* _Exercise brief_:
Reproduce the records below unchanged, beginning at the line containing "Click the gap" and continuing through the line containing "[x=867, y=102]", with both of those lines included.

(Entries on where items appear)
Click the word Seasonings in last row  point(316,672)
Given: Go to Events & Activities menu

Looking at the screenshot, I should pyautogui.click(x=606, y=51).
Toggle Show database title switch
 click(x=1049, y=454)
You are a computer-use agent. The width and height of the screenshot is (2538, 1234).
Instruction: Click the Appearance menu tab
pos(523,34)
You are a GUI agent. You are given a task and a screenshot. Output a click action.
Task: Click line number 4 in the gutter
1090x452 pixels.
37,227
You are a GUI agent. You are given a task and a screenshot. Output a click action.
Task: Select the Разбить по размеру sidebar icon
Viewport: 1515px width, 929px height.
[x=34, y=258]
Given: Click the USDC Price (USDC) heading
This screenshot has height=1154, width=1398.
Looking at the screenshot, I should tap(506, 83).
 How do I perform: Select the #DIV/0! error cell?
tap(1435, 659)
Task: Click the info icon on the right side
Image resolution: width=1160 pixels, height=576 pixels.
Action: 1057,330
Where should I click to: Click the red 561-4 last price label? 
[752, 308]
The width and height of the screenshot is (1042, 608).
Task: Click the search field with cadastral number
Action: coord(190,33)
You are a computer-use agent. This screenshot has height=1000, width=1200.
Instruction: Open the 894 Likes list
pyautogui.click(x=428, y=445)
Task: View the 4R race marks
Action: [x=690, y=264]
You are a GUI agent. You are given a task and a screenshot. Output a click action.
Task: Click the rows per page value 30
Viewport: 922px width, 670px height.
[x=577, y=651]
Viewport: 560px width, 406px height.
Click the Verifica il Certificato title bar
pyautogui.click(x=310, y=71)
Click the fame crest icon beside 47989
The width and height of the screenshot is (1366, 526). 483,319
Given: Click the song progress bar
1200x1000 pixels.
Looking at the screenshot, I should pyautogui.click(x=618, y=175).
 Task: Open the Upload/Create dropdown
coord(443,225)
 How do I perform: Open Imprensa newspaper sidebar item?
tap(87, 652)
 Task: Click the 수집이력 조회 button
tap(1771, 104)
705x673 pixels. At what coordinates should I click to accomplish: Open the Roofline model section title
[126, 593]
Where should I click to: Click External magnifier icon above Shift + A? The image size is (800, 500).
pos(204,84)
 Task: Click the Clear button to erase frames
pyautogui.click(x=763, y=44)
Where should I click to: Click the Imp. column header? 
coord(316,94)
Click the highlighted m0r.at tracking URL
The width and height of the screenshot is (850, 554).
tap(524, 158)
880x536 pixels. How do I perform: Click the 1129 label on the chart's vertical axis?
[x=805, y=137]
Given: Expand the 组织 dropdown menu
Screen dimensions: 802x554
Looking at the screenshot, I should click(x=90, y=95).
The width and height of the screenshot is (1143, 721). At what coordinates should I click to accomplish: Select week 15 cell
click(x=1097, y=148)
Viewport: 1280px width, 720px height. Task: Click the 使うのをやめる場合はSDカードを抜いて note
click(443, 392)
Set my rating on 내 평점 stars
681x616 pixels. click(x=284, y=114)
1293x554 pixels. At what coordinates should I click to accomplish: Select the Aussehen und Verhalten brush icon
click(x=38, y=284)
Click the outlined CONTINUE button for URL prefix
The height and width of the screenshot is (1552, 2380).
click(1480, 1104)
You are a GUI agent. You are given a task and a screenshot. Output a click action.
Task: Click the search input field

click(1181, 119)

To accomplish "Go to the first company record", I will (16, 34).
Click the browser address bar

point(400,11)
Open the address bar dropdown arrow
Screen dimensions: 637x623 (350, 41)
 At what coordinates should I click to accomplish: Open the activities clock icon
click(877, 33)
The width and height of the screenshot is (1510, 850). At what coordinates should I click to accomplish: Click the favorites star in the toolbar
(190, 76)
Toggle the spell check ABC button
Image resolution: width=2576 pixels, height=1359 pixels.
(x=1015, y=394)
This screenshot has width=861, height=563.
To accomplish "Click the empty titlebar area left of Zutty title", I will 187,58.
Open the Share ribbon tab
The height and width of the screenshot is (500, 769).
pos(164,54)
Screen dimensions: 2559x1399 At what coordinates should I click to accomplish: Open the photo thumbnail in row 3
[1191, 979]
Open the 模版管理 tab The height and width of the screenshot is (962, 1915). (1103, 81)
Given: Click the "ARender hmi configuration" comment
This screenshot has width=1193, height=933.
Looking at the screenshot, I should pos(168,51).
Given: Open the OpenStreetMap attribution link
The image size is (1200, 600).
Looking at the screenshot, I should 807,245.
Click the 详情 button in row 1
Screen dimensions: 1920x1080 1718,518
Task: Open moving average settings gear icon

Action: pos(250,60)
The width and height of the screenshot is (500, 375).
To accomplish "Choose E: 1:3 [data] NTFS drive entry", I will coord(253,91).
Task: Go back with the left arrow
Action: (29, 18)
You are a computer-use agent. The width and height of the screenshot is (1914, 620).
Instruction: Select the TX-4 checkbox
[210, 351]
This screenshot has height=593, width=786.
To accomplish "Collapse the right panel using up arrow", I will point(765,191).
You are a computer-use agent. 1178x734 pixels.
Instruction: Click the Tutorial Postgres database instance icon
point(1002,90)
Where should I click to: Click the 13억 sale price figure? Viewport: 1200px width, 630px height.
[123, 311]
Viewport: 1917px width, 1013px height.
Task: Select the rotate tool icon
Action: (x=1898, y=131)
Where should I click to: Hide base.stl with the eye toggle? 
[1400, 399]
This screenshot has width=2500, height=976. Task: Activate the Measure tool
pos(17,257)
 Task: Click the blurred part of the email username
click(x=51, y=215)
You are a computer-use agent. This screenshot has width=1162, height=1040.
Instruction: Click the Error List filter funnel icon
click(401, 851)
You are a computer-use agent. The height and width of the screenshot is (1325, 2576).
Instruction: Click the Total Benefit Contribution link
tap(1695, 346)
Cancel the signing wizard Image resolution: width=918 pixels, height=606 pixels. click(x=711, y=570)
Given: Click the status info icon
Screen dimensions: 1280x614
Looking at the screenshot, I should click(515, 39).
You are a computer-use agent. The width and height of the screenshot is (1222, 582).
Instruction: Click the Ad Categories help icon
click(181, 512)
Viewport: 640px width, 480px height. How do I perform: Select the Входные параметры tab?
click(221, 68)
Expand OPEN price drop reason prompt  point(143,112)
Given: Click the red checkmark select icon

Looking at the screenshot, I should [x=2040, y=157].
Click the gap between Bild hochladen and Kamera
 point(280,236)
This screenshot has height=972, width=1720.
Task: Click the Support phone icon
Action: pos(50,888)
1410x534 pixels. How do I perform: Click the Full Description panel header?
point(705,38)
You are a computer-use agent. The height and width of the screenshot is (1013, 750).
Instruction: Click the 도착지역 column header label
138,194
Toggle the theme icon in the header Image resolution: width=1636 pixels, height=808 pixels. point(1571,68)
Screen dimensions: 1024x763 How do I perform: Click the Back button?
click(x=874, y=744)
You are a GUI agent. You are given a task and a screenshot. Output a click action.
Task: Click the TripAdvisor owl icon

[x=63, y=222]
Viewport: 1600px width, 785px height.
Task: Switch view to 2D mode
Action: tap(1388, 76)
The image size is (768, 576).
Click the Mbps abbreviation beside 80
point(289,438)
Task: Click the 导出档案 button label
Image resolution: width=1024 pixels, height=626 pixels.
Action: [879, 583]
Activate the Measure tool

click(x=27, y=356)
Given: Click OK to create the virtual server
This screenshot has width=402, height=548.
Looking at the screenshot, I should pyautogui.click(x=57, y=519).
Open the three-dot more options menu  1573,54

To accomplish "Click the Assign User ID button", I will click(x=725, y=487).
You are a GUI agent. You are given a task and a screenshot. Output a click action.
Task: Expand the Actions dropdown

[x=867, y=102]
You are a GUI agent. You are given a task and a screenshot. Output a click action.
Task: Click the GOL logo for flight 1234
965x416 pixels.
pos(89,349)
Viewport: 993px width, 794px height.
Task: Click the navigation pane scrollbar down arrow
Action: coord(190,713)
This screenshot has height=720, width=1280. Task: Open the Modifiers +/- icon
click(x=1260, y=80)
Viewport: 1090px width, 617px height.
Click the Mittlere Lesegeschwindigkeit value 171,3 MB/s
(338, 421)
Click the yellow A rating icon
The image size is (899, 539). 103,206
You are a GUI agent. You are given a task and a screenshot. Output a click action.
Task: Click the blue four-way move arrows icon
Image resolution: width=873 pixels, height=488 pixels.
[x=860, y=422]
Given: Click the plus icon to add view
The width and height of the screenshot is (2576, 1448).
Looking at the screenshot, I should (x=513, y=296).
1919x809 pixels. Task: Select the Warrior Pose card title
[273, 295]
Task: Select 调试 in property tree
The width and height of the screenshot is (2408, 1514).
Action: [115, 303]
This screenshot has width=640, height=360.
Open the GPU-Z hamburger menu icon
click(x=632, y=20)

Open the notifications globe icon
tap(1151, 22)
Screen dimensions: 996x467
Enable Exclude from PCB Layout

* _Answer_:
Click the gap between Bild hochladen and Kamera
 point(280,236)
This screenshot has height=972, width=1720.
Task: Click the Support phone icon
Action: pos(50,888)
1410x534 pixels. How do I perform: Click the Full Description panel header?
point(705,38)
You are a computer-use agent. The height and width of the screenshot is (1013, 750).
Instruction: Click the 도착지역 column header label
138,194
Toggle the theme icon in the header Image resolution: width=1636 pixels, height=808 pixels. point(1571,68)
Screen dimensions: 1024x763 How do I perform: Click the Back button?
click(x=874, y=744)
You are a GUI agent. You are given a task and a screenshot. Output a click action.
Task: Click the TripAdvisor owl icon

[x=63, y=222]
Viewport: 1600px width, 785px height.
Task: Switch view to 2D mode
Action: tap(1388, 76)
The image size is (768, 576).
Click the Mbps abbreviation beside 80
point(289,438)
Task: Click the 导出档案 button label
Image resolution: width=1024 pixels, height=626 pixels.
Action: [879, 583]
Activate the Measure tool

click(x=27, y=356)
Given: Click OK to create the virtual server
This screenshot has width=402, height=548.
Looking at the screenshot, I should pyautogui.click(x=57, y=519).
Open the three-dot more options menu  1573,54

To accomplish "Click the Assign User ID button", I will click(x=725, y=487).
You are a GUI agent. You are given a task and a screenshot. Output a click action.
Task: Expand the Actions dropdown

[x=867, y=102]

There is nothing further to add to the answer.